Source: OPEC_RP051108 11/16/2005, Location: Europe

OPEC spot fixtures continued to increase in October for the second consecutive month to average 15.82 mb/d, which corresponds to growth of 1.35 mb/d or 9% from September and 0.7 mb/d from a year earlier. In the last two months, OPEC spot fixtures have displayed a substantial cumulative growth of nearly 3.3 mb/d. Despite the increase, OPEC’s share of total spot fixtures stood at 64% compared to 66% in the previous month and 68% the year before. Contrary to September, Member Countries outside the Middle East were the main contributors to the growth in OPEC spot fixtures, adding 1.26 mb/d, while Middle Eastern countries contributed only 0.1 mb/d. In the Middle East, eastbound long-haul fixtures increased by 0.12 mb/d to 5.89 mb/d, while westbound fixtures showed a minor decline of 1% to average 2.14 mb/d. Total Middle Eastern east-/westbound fixtures averaged 8 mb/d, almost 0.5 mb/d lower than a year earlier, compared to 7.8 mb/d from the rest of OPEC, the highest level since December 2004. The significant growth in non-Middle East fixtures reflects the increasing trade of light and sweet crudes, especially from Africa. It also indicates that the share of spot fixtures is lower in Middle Eastern global fixtures. This leaves the Middle East east- and westbound share of OPEC fixtures at 51% in October compared to 55% in the previous month and a year earlier. However, non-OPEC spot fixtures increased more rapidly, showing a growth of 1.46 mb/d or 19% to average 9 mb/d, which corresponds to 1.8 mb/d more than a year earlier.

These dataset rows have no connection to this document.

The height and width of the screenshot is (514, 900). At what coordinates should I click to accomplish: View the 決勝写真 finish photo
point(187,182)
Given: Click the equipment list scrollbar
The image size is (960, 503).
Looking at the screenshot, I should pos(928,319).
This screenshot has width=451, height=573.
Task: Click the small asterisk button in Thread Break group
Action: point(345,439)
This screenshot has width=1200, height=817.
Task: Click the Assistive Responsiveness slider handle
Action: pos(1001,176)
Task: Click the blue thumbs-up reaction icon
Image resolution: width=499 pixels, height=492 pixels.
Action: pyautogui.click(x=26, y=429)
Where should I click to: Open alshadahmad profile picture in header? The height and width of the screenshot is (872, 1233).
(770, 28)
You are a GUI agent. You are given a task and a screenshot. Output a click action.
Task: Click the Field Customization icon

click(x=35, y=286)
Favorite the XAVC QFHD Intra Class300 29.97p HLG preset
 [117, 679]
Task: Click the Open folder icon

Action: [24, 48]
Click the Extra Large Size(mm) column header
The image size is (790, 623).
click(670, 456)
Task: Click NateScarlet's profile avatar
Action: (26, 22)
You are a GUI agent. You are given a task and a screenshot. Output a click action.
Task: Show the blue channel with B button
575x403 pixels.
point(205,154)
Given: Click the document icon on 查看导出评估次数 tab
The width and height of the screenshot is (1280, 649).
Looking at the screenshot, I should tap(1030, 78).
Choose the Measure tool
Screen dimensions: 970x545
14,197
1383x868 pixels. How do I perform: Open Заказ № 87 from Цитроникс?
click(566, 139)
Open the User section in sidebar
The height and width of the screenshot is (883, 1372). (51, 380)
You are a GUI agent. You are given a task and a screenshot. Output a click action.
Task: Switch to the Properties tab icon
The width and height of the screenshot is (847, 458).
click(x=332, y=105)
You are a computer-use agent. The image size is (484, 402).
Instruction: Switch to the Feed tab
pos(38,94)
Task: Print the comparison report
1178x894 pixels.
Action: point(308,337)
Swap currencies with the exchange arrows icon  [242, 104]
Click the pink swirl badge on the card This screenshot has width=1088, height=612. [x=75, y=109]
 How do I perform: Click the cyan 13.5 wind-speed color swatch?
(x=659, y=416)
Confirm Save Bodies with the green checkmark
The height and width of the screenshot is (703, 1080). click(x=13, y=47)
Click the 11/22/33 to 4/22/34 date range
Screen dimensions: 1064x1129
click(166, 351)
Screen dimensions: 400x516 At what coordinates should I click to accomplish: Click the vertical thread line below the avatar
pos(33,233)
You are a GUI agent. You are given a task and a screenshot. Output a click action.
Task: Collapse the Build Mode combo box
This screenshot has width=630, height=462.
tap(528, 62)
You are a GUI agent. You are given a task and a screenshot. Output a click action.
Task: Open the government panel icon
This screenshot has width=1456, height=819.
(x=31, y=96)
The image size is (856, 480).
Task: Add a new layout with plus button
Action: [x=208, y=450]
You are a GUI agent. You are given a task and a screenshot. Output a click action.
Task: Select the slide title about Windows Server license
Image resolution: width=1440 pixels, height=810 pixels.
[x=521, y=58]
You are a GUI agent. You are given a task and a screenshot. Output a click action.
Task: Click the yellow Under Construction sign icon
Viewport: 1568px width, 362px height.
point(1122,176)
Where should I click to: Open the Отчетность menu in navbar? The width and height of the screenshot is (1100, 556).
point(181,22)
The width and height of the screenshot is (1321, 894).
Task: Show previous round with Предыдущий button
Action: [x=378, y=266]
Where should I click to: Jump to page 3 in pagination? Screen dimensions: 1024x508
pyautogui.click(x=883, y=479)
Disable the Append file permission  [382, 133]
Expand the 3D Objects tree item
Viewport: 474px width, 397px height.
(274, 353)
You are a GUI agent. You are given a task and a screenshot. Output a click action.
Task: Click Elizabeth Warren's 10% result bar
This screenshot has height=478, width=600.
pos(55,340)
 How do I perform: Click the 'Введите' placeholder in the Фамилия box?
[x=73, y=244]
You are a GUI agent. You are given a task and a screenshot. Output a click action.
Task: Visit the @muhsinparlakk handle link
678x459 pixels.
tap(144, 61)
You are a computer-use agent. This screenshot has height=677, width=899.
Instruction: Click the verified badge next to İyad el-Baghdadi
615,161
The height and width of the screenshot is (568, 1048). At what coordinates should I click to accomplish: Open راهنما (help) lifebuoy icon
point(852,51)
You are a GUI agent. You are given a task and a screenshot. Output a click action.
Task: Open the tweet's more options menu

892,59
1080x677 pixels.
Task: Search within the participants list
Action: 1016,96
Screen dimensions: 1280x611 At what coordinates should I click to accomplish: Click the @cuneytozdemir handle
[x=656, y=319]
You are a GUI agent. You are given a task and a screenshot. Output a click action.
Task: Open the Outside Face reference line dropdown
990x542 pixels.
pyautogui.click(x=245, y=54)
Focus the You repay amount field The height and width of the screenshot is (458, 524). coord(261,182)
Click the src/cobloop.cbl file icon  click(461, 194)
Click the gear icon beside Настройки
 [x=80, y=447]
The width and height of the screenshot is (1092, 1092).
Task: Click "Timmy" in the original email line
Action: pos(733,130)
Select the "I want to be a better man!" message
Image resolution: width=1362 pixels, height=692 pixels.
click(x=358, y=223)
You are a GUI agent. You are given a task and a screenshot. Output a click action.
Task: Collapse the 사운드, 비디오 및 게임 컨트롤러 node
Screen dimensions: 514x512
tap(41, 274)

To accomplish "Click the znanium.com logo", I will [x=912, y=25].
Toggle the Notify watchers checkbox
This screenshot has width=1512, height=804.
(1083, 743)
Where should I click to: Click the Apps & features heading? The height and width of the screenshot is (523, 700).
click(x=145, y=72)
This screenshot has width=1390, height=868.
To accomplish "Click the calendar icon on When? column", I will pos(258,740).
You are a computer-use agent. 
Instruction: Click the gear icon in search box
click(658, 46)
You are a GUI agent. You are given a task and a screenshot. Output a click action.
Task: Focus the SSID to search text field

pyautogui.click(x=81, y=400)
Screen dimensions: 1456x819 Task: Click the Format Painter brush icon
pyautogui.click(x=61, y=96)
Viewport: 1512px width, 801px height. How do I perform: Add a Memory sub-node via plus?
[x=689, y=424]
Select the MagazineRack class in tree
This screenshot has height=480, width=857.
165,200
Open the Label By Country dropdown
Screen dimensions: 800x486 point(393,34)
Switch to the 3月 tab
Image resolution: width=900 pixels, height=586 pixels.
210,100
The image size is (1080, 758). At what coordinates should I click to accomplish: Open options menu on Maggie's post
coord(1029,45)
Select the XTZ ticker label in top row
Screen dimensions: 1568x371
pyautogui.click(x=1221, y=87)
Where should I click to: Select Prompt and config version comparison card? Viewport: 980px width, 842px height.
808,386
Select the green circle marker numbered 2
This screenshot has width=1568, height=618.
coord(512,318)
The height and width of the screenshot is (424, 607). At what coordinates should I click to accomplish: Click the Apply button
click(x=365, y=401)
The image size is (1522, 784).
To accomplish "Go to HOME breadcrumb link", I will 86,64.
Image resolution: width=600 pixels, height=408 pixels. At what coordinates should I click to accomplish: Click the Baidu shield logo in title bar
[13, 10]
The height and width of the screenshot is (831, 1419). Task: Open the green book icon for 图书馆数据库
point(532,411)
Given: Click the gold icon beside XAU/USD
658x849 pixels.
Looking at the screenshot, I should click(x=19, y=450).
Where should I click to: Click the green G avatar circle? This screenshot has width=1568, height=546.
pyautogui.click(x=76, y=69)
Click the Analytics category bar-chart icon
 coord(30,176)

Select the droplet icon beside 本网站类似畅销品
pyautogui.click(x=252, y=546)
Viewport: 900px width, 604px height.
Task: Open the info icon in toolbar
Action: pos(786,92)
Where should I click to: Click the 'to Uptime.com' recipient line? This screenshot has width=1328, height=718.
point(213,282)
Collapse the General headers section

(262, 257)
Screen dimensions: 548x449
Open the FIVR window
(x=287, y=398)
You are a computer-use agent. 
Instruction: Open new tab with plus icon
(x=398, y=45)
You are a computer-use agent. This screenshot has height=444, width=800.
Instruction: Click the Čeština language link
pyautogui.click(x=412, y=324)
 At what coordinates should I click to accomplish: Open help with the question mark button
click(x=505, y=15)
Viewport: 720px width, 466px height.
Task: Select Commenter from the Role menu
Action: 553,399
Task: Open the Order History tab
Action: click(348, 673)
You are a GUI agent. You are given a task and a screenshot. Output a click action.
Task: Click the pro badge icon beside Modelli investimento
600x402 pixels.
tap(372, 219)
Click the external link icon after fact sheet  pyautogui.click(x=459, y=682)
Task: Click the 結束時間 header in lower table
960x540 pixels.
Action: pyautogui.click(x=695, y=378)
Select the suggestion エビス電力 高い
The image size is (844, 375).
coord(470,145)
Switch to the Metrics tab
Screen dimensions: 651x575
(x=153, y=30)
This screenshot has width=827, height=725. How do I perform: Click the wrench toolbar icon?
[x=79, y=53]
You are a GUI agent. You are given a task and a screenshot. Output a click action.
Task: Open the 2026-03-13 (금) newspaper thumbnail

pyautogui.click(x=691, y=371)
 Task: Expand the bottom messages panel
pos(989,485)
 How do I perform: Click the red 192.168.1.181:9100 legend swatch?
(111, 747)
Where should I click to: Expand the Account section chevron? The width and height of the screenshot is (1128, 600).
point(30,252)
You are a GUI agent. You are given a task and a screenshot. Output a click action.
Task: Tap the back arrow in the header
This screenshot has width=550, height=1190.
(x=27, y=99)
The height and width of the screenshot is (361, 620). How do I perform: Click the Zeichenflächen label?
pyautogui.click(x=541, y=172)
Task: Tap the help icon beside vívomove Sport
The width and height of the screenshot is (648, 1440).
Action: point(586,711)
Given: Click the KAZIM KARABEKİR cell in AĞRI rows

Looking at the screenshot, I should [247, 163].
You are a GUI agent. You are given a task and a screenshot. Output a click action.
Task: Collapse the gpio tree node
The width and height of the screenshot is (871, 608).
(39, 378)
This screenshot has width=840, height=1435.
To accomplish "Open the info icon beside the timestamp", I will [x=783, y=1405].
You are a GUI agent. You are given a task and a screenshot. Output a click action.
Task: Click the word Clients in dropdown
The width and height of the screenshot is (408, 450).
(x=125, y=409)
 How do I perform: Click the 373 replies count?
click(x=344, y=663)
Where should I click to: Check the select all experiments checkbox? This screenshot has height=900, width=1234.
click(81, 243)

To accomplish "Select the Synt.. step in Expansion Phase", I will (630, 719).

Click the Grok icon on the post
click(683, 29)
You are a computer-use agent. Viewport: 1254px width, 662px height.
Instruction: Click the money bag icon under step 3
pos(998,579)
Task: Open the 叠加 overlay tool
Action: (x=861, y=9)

Following this significant growth, non-OPEC share in total spot chartering moved up to 36% against 34% in the previous month and 32% a year earlier. Consequently, total OPEC and non- OPEC spot fixtures displayed a combined increase of 2.81 mb/d, the highest growth in the last nine months, to average 24.87 mb/d. Compared to the same month last year, total spot fixtures were almost 2.5 mb/d higher. Estimated sailings from OPEC countries showed a slight increase of 0.09 mb/d, reversing the drop of the two previous months, to settle at 25.32 mb/d, which was 2.4 mb/d higher than a year earlier. Sailings from Middle Eastern countries increased sharply by 0.71 mb/d to reach a high level of 19.28 mb/d, which was almost 2 mb/d higher than the October 2004 level, reflecting to some extent the spike in Middle Eastern fixtures during the previous month. Preliminary data of arrivals at the main consuming regions displayed a significant increase to the US Gulf and Euro Mediterranean region. Arrivals at the US Gulf and US East Coasts as well as the Caribbean surged by 0.95 mb/d, the highest level since February, to average 10.71 mb/d. The large growth in this region was spurred by high imports from the USA, especially of products in the aftermath of the hurricanes that hit the US Gulf Coast, in order to compensate for the loss in the refining capacity. It is estimated that product imports doubled to 1.8 mb/d in October, with gasoline imports averaging 0.4 mb/d against 0.1 mb/d in August. Similarly, arrivals in the Euromed soared by 0.83 mb/d or 20% to average 5.27 mb/d, the highest level since March 2003. However, arrivals in North-West Europe remained almost stable at 8.34 mb/d, while arrivals in Japan fell by 0.57 mb/d to average 3.88 mb/d. Arrivals in the main consuming regions were all higher, except for Japan where they dropped 0.22 mb/d, compared to a year earlier.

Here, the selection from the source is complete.